Toplumsal kutuplaşmayı , doğu ve batı arasındaki o bağı koparmak için elinizden geleni ardınıza koymuyorsunuz. Bir de utanmadan bunu avukatlık cübbesi ile yapıyorsunuz.

Avukatlık cübbesini kullanarak, hukuku hiçe sayıyorsunuz.

Bazı baroları arkanıza alarak , Anayasa’yı tanımıyorsunuz.

Hukukçu kimliğinizi arkanıza alarak, devletin varlığına karşı çıkıyorsunuz.

Tehlikenin farkında mısınız?

Ayrıca şunu belirtmek istiyorum ki; Avrupa’ya iltica ettiğinizde; sırf orada kalabilmek için o ülkenin anadilini öğreniyorsunuz , Avrupa’da “Kürtçe baskılanıyor, anadilde eğitim yok.” demiyorsunuz ama.

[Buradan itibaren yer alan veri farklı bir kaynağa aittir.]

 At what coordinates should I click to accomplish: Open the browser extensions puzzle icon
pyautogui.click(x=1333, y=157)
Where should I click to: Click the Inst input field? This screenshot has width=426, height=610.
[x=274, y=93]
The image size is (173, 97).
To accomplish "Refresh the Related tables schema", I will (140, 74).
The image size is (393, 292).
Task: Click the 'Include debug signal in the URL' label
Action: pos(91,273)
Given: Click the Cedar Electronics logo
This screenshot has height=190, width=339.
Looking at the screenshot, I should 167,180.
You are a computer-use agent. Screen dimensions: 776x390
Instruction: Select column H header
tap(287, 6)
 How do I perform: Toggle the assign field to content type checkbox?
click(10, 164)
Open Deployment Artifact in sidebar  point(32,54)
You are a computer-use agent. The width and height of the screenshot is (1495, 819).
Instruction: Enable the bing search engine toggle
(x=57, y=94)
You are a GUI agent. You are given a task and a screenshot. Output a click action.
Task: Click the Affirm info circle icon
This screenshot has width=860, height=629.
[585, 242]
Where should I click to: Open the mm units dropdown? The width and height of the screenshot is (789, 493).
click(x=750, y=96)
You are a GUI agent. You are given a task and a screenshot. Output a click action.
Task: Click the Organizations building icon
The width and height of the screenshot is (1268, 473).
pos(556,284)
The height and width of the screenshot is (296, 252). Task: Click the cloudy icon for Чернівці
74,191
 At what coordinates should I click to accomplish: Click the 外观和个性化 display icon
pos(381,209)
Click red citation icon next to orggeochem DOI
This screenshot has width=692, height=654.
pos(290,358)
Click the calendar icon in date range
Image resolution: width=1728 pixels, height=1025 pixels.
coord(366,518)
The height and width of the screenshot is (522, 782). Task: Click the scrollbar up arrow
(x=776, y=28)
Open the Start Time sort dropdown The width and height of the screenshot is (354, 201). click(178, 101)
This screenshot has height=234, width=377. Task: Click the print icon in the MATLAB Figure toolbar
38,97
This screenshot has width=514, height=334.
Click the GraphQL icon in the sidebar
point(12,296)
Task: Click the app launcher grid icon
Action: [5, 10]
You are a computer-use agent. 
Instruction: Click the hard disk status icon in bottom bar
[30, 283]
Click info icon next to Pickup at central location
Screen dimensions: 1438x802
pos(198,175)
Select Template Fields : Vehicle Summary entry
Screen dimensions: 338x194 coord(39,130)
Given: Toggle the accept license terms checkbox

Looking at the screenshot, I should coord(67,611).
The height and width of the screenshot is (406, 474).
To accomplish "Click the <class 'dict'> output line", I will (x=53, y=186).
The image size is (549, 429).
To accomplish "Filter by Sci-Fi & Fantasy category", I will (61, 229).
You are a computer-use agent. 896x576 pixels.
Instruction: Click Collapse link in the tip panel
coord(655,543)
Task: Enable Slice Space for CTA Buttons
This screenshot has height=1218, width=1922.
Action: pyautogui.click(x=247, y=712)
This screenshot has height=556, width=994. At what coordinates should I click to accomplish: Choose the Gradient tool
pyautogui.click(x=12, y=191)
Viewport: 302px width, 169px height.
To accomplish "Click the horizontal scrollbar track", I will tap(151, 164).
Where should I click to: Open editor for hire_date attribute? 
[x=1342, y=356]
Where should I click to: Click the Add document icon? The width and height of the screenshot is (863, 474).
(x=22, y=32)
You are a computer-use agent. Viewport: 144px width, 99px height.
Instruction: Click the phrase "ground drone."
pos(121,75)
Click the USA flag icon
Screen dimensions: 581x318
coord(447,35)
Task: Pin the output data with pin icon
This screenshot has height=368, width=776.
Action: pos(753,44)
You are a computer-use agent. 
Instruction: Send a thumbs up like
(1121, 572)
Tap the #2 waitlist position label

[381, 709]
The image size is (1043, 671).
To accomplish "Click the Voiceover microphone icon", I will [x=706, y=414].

Bu zihniyette olanların bölücülük faaliyetlerine destek veren gruplar olduğunu hepimiz biliyoruz. Türkçe’nin resmî dil statüsünü koruyan birçok Kürt kökenli vatandaşlarımız var ve bunun ayrımını yapmasını gayet de iyi biliyoruz.

Neyse, sizleri daha fazla sıkmadan yazımı sonlandırmak istiyorum.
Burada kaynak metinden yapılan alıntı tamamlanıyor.